I couldn’t help but notice how similar construction is to film making. A big difference is those guys are working on a project for years instead of weeks/months.
I can say that almost everything they work on has an impact and an effect on tons and tons of people. It’s practical. It’s tangible. It sometimes breaks, but hey, we do live in an earthquake prone state….Whatever they are working on, should last throughout the years, and most people will never understand the amount of time/money/sweat that goes into it.
Same thing can be said about film…except in my opinion, there is a huge amount of waste to usefulness in the film business.
Construction dudes have much respect in my book.
Zombies need entertainment too.
In fact, entertaining mindless zombies is the one skill Michael Bay has perfected.
You can also make propaganda films to convince the last remnants of human kind to surrender to their zombie overlords.

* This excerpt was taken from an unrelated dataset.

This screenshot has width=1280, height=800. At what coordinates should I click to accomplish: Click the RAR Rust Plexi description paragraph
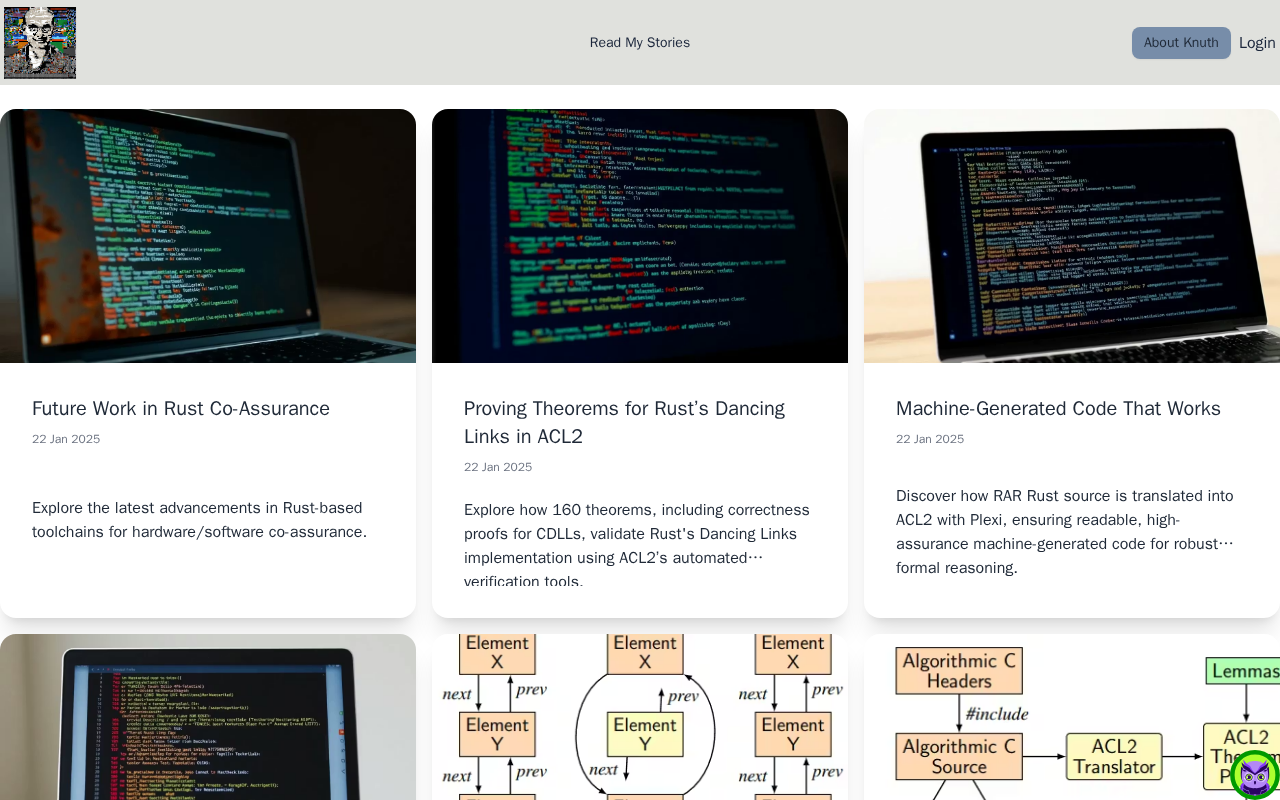pos(1065,532)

Okay, so it’s not the most ethical job, but it’s not quite as evil as making campaign ads for Republicans or Democrats. (“Welcome to Hell’s Own All Night Diner. Would you like your shit sandwich open-faced, or in a bun?)
A human being should be able to change a diaper, plan an invasion, butcher a hog, conn a ship, design a building, write a sonnet, balance accounts, build a wall, set a bone, comfort the dying, take orders, give orders, cooperate, act alone, solve equations, analyze a new problem, pitch manure, program a computer, cook a tasty meal, fight efficiently, die gallantly. Specialization is for insects.
-Robert A. Heinlein
And if you haven’t read World War Z, you should. He covers everything from celebrities to what happens to astronauts if there’s a zombie outbreak. And one chapter is about how a famous director survives the apocalypse.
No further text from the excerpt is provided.